▶ _Exercise brief_
Render the data below as a Markdown table with two columns, "No." and "Entry." Give each non-blank line its own row with its running number, and skip blank lines.

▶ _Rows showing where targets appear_
------------------------------------------------

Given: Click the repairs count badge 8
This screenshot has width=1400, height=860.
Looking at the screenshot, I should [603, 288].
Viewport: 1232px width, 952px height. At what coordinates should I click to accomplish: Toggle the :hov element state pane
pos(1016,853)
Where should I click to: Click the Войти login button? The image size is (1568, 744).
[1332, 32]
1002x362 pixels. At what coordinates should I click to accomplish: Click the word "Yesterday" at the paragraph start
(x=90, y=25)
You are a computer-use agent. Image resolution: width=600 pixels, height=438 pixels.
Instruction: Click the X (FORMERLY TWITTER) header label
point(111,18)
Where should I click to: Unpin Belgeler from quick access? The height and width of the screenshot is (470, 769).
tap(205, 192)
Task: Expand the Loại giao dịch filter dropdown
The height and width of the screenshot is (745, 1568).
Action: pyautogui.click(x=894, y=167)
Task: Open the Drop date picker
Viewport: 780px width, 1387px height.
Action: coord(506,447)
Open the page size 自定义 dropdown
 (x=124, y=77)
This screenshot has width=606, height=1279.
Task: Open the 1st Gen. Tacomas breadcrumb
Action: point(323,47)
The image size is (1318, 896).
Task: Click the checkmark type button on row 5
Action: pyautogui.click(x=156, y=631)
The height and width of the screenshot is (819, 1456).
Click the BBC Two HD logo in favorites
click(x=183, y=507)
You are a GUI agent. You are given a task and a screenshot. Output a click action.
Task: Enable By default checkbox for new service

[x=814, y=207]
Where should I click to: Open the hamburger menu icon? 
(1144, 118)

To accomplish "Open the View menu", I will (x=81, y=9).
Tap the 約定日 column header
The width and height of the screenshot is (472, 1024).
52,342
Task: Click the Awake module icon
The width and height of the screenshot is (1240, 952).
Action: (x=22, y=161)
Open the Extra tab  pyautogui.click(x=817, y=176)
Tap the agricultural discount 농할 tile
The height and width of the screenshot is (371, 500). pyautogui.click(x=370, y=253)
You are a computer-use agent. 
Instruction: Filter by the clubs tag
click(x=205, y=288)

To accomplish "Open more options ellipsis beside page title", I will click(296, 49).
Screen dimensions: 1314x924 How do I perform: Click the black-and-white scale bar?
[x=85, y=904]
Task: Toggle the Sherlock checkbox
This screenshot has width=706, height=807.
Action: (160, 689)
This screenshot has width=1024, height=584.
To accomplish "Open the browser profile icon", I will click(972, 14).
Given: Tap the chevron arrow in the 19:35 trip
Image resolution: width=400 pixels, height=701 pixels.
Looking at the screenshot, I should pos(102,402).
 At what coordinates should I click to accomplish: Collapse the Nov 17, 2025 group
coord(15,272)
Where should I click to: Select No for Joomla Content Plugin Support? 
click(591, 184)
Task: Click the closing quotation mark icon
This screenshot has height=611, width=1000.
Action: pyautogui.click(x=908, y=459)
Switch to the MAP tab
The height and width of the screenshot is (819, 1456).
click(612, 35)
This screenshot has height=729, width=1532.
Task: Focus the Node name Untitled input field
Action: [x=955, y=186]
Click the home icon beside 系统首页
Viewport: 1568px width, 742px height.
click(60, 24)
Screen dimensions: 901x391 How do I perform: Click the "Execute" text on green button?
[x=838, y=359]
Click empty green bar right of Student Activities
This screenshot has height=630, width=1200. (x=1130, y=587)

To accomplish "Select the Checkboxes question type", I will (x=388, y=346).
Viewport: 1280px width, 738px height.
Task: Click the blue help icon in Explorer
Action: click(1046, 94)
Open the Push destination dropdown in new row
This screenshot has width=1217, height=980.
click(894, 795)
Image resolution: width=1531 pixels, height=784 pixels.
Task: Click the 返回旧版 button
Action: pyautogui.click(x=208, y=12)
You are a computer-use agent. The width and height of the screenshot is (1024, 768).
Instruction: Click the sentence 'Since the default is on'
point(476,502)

------------------------------------------------

▶ _Exercise answer_
| No. | Entry |
|---|---|
| 1 | Given: Click the repairs count badge 8 |
| 2 | This screenshot has width=1400, height=860. |
| 3 | Looking at the screenshot, I should [603, 288]. |
| 4 | Viewport: 1232px width, 952px height. At what coordinates should I click to accomplish: Toggle the :hov element state pane |
| 5 | pos(1016,853) |
| 6 | Where should I click to: Click the Войти login button? The image size is (1568, 744). |
| 7 | [1332, 32] |
| 8 | 1002x362 pixels. At what coordinates should I click to accomplish: Click the word "Yesterday" at the paragraph start |
| 9 | (x=90, y=25) |
| 10 | You are a computer-use agent. Image resolution: width=600 pixels, height=438 pixels. |
| 11 | Instruction: Click the X (FORMERLY TWITTER) header label |
| 12 | point(111,18) |
| 13 | Where should I click to: Unpin Belgeler from quick access? The height and width of the screenshot is (470, 769). |
| 14 | tap(205, 192) |
| 15 | Task: Expand the Loại giao dịch filter dropdown |
| 16 | The height and width of the screenshot is (745, 1568). |
| 17 | Action: pyautogui.click(x=894, y=167) |
| 18 | Task: Open the Drop date picker |
| 19 | Viewport: 780px width, 1387px height. |
| 20 | Action: coord(506,447) |
| 21 | Open the page size 自定义 dropdown |
| 22 |  (x=124, y=77) |
| 23 | This screenshot has width=606, height=1279. |
| 24 | Task: Open the 1st Gen. Tacomas breadcrumb |
| 25 | Action: point(323,47) |
| 26 | The image size is (1318, 896). |
| 27 | Task: Click the checkmark type button on row 5 |
| 28 | Action: pyautogui.click(x=156, y=631) |
| 29 | The height and width of the screenshot is (819, 1456). |
| 30 | Click the BBC Two HD logo in favorites |
| 31 | click(x=183, y=507) |
| 32 | You are a GUI agent. You are given a task and a screenshot. Output a click action. |
| 33 | Task: Enable By default checkbox for new service |
| 34 | [x=814, y=207] |
| 35 | Where should I click to: Open the hamburger menu icon?  |
| 36 | (1144, 118) |
| 37 | To accomplish "Open the View menu", I will (x=81, y=9). |
| 38 | Tap the 約定日 column header |
| 39 | The width and height of the screenshot is (472, 1024). |
| 40 | 52,342 |
| 41 | Task: Click the Awake module icon |
| 42 | The width and height of the screenshot is (1240, 952). |
| 43 | Action: (x=22, y=161) |
| 44 | Open the Extra tab  pyautogui.click(x=817, y=176) |
| 45 | Tap the agricultural discount 농할 tile |
| 46 | The height and width of the screenshot is (371, 500). pyautogui.click(x=370, y=253) |
| 47 | You are a computer-use agent.  |
| 48 | Instruction: Filter by the clubs tag |
| 49 | click(x=205, y=288) |
| 50 | To accomplish "Open more options ellipsis beside page title", I will click(296, 49). |
| 51 | Screen dimensions: 1314x924 How do I perform: Click the black-and-white scale bar? |
| 52 | [x=85, y=904] |
| 53 | Task: Toggle the Sherlock checkbox |
| 54 | This screenshot has width=706, height=807. |
| 55 | Action: (160, 689) |
| 56 | This screenshot has width=1024, height=584. |
| 57 | To accomplish "Open the browser profile icon", I will click(972, 14). |
| 58 | Given: Tap the chevron arrow in the 19:35 trip |
| 59 | Image resolution: width=400 pixels, height=701 pixels. |
| 60 | Looking at the screenshot, I should pos(102,402). |
| 61 |  At what coordinates should I click to accomplish: Collapse the Nov 17, 2025 group |
| 62 | coord(15,272) |
| 63 | Where should I click to: Select No for Joomla Content Plugin Support?  |
| 64 | click(591, 184) |
| 65 | Task: Click the closing quotation mark icon |
| 66 | This screenshot has height=611, width=1000. |
| 67 | Action: pyautogui.click(x=908, y=459) |
| 68 | Switch to the MAP tab |
| 69 | The height and width of the screenshot is (819, 1456). |
| 70 | click(612, 35) |
| 71 | This screenshot has height=729, width=1532. |
| 72 | Task: Focus the Node name Untitled input field |
| 73 | Action: [x=955, y=186] |
| 74 | Click the home icon beside 系统首页 |
| 75 | Viewport: 1568px width, 742px height. |
| 76 | click(60, 24) |
| 77 | Screen dimensions: 901x391 How do I perform: Click the "Execute" text on green button? |
| 78 | [x=838, y=359] |
| 79 | Click empty green bar right of Student Activities |
| 80 | This screenshot has height=630, width=1200. (x=1130, y=587) |
| 81 | To accomplish "Select the Checkboxes question type", I will (x=388, y=346). |
| 82 | Viewport: 1280px width, 738px height. |
| 83 | Task: Click the blue help icon in Explorer |
| 84 | Action: click(1046, 94) |
| 85 | Open the Push destination dropdown in new row |
| 86 | This screenshot has width=1217, height=980. |
| 87 | click(894, 795) |
| 88 | Image resolution: width=1531 pixels, height=784 pixels. |
| 89 | Task: Click the 返回旧版 button |
| 90 | Action: pyautogui.click(x=208, y=12) |
| 91 | You are a computer-use agent. The width and height of the screenshot is (1024, 768). |
| 92 | Instruction: Click the sentence 'Since the default is on' |
| 93 | point(476,502) |